PNB erased nearly half of its value since 14 February after the bank disclosed that it detected a scam where billionaire jeweller Nirav Modi allegedly acquired fraudulent letters of undertaking from a branch in Mumbai to secure overseas credit from other Indian lenders.
Currently, the market cap of PNB Housing stands at Rs21,122.08 crore, while PNB has Rs20,856.13 crore in market cap. As of March 2018, PNB holds 32.96% stake in PNB Housing.
As a thumb rule, the parent company market value should be more than its subsidiary, considering parent companies will have its own core business in addition to the subsidiary units.
However, there are some exceptions where units have more market value than their parent companies. For instance, Maruti Suzuki India Ltd, HDFC Bank Ltd and Bajaj Finance Ltd have more market cap than their parent firms Suzuki Motors Ltd, Housing Development Corp Ltd and Bajaj Finserv Ltd, respectively.
On Wednesday, PNB shares slumped 12.15% to hit over a two-year low of Rs75.55 after the bank on Tuesday reported a Rs13,417 crore loss for the January-March period, the largest quarterly loss posted by an Indian lender. So far this year, the stock declined 55%.
Many brokerages have downgraded the scrip and reduced its target price since the results were out. Credit Suisse has reduced its rating to “neutral” from “outperform” while Nomura has cut its rating to “reduce” versus “neutral”. Motilal Oswal has cut its rating to “neutral” from “buy” earlier.
Of the analysts covering the PNB stock, 11 have a “buy” rating, 15 have a “hold” rating, while 11 have a “sell” rating, shows Bloomberg data.
Brokerage firm Jefferies India has said in a report to its investors that the bank is in need of an urgent bailout from government and it is likely to face significant operational challenges in the near term. The firm also expects that it may be restricted to conduct normal operations.
“The ramifications of the big fraud on the bank, both direct and indirect, has been far higher than initially anticipated. The bank has consumed a lot more capital and there would be further impact on Tier-1 ratio in the ensuing quarters till the balance sheet is stabilized”, said Kotak Institutional equities in a note to its investors.
“It is quite surprising to note that the domestic deposits did not see any impact post this crisis as it grew sequentially. The drop in Tier-1 ratio to <6% would result in a steep contraction in book value per share, negating our previous argument for a positive outlook at this time of the cycle. We are not factoring this quantum, but we have made adjustments to our target price as this is near certainty”, Kotak report added. The brokerage firm has maintained its add rating but lowered its target price to Rs90 from Rs150 a share earlier.

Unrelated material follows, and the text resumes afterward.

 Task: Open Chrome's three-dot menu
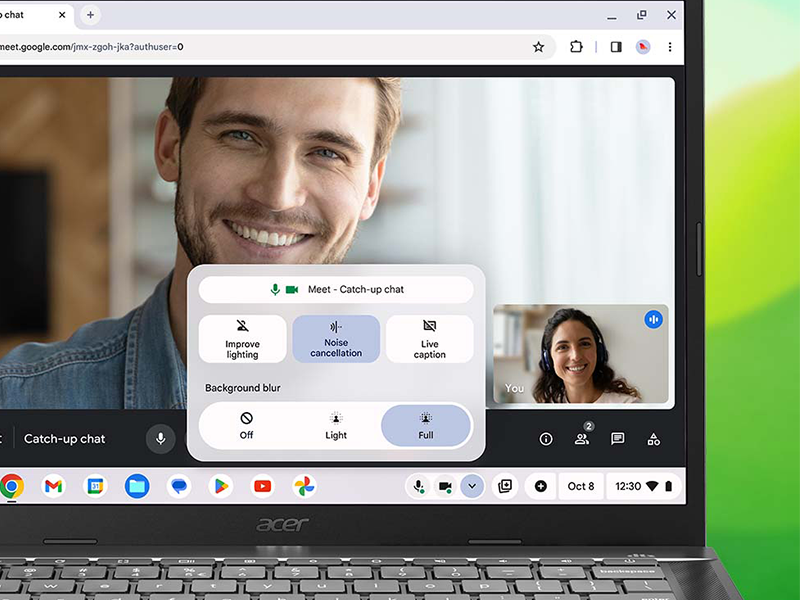(x=668, y=47)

PNB Housing Finance, which listed to exchanges in November 2016, have surged nearly 46% from its issue price of Rs863 a share. On 3 May, the firm reported earnings with 44% year on year surge in net profit to Rs219 crore. Net interest income grew 36% to Rs452 crore.
Of the analysts covering PNB Housing, 12 have a “buy” rating, 3 have a “hold” rating, while 3 have a “sell” rating, shows Bloomberg data.